Work instruction => Output each record exactly, excluding pictures.

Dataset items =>
====

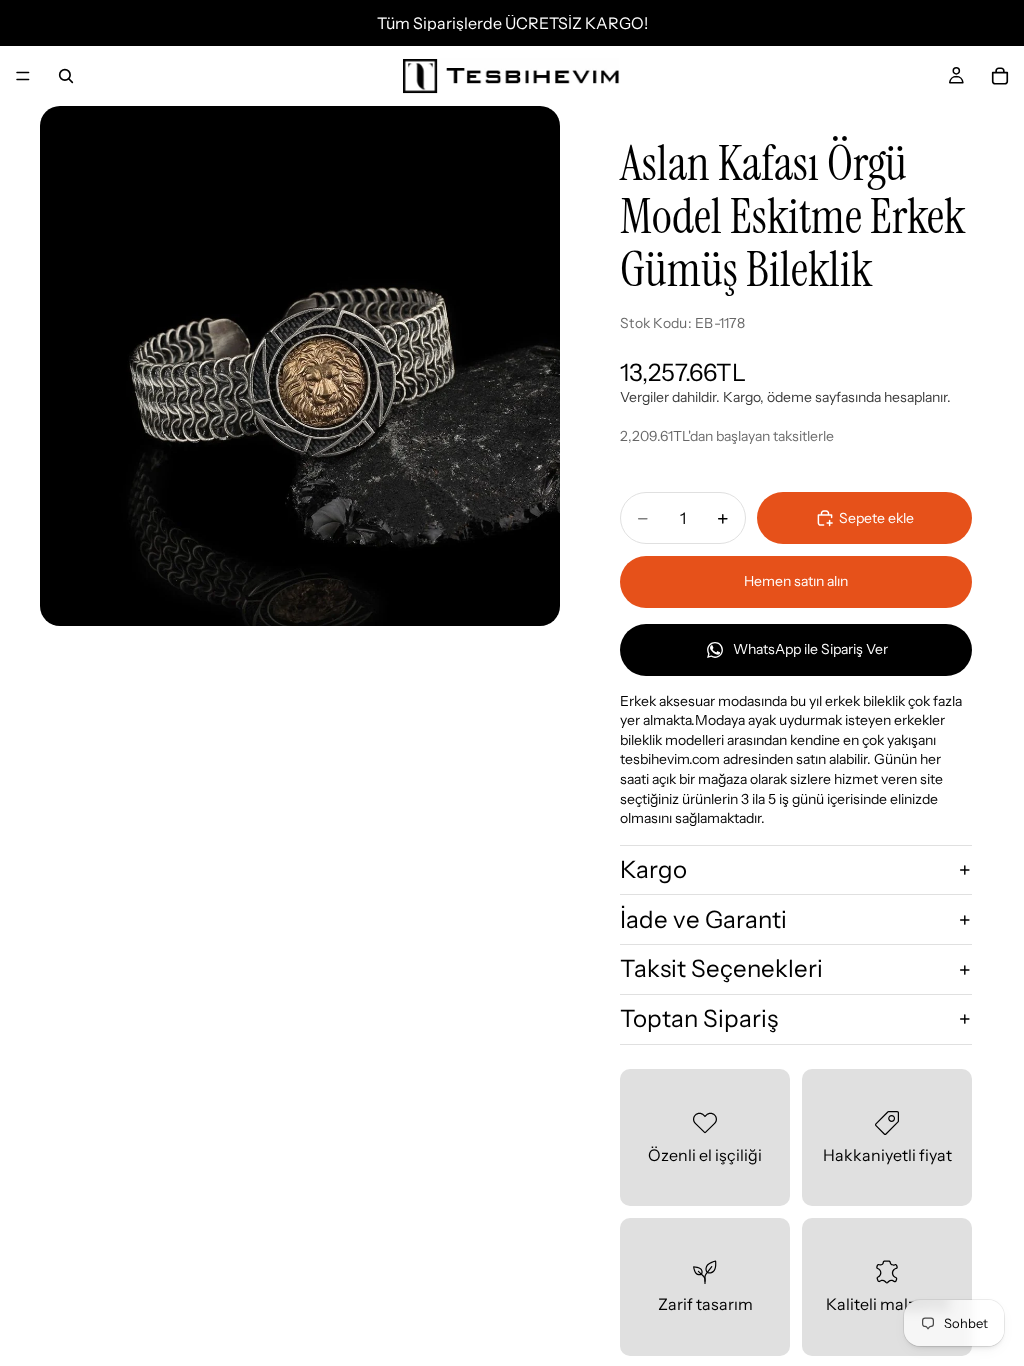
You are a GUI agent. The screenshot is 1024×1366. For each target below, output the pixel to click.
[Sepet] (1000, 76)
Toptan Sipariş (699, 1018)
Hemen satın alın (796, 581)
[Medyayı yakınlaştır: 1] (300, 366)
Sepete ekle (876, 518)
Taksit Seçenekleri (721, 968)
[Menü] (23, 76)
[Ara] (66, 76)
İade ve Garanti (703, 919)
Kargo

====

Answer space =>
You are a GUI agent. The screenshot is 1024×1366. For each target below, output the pixel to click.
[Sepet] (1000, 76)
Toptan Sipariş (699, 1018)
Hemen satın alın (796, 581)
[Medyayı yakınlaştır: 1] (300, 366)
Sepete ekle (876, 518)
Taksit Seçenekleri (721, 968)
[Menü] (23, 76)
[Ara] (66, 76)
İade ve Garanti (703, 919)
Kargo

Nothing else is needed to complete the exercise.